Regardez la façon dont les démocraties libérales poursuivent des approches politiques extrêmement divergentes, même dans des domaines où, dans la mesure où nous pouvons vraiment dire que nous « savons » quelque chose, nous « savons » ce qui fonctionne. Le monde démocratique ne converge pas vers les normes d’éducation finlandaises, les relations raciales britanniques ou le modèle de santé français.

Mais le plus gros problème avec le soi-disant marché des idées est qu’il s’agit d’une tentative de prétendre que les compromis n’existent pas et de prétendre que vous pouvez bénéficier des avantages de la censure et des avantages de la liberté d’expression. La réalité est que vous ne pouvez pas avoir les deux.

À quelques exceptions près, il n’y a pas de ligne rouge claire entre la «désinformation» et ce qui sera plus tard accepté comme «vérité». Vous pouvez criminaliser la négation d’atrocités passées telles que l’Holocauste ou le génocide rwandais, mais cela ne vous fournira aucune protection significative contre la désinformation future.
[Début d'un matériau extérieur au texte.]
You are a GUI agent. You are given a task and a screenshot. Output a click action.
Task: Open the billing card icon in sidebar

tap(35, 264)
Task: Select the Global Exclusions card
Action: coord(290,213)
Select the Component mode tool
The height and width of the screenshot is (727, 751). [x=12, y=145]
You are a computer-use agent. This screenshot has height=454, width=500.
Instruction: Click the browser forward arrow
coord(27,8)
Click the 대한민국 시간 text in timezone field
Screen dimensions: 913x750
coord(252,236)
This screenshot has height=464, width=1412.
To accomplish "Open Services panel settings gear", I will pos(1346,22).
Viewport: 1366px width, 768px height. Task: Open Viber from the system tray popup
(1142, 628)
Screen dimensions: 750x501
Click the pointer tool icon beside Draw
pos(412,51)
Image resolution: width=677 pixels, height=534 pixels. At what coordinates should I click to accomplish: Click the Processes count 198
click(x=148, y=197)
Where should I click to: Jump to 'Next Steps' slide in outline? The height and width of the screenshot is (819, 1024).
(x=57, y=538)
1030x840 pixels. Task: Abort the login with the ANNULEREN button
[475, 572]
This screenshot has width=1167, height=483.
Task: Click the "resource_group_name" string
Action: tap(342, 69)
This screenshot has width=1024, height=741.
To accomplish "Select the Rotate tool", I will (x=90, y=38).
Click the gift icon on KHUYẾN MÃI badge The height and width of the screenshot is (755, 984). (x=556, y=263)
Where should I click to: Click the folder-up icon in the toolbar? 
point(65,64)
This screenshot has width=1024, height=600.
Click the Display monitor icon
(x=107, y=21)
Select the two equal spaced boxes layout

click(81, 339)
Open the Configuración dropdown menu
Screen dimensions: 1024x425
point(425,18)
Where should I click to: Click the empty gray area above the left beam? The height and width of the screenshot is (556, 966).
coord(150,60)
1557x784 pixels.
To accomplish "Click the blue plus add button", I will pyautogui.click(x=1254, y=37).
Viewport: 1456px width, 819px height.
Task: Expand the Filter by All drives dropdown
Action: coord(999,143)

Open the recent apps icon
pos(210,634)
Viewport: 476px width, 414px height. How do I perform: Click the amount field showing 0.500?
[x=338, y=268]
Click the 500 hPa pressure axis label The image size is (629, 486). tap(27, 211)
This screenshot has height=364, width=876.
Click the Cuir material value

La distinction entre le droit de dire « la thalidomide est mauvaise pour votre bébé », « ne prenez pas ce médicament antipaludique en particulier » et « ne donnez pas le vaccin ROR à votre enfant » n’est pas évidente.

Ce n’est pas dans le supposé marché des idées que la liberté d’expression prend tout son sens : la liberté d’expression comportera toujours le risque de répandre de fausses informations, tout comme les démocraties libérales vivent toujours avec le risque d’élire des dirigeants qui entraîneront leur destruction.

Ce qui discrédite vraiment les mauvaises idées, c’est leur mise en œuvre. Au Royaume-Uni, les arguments pro-européens ont pratiquement quitté le terrain, mais la réalité de la sortie du pays de l’UE a de toute façon fait monter le sentiment pro-ralliement. Et en Chine, l’opposition au parti au pouvoir porte un lourd tribut, mais les échecs de la politique zéro-Covid de Xi Jinping ont contribué à son renversement.

C’est précisément la capacité de s’exprimer librement et de corriger les erreurs, plutôt que la supposée capacité des démocraties libérales à éviter les erreurs en premier lieu, qui rend la liberté d’expression inestimable – ce n’est pas une mauvaise analogie avec les marchés.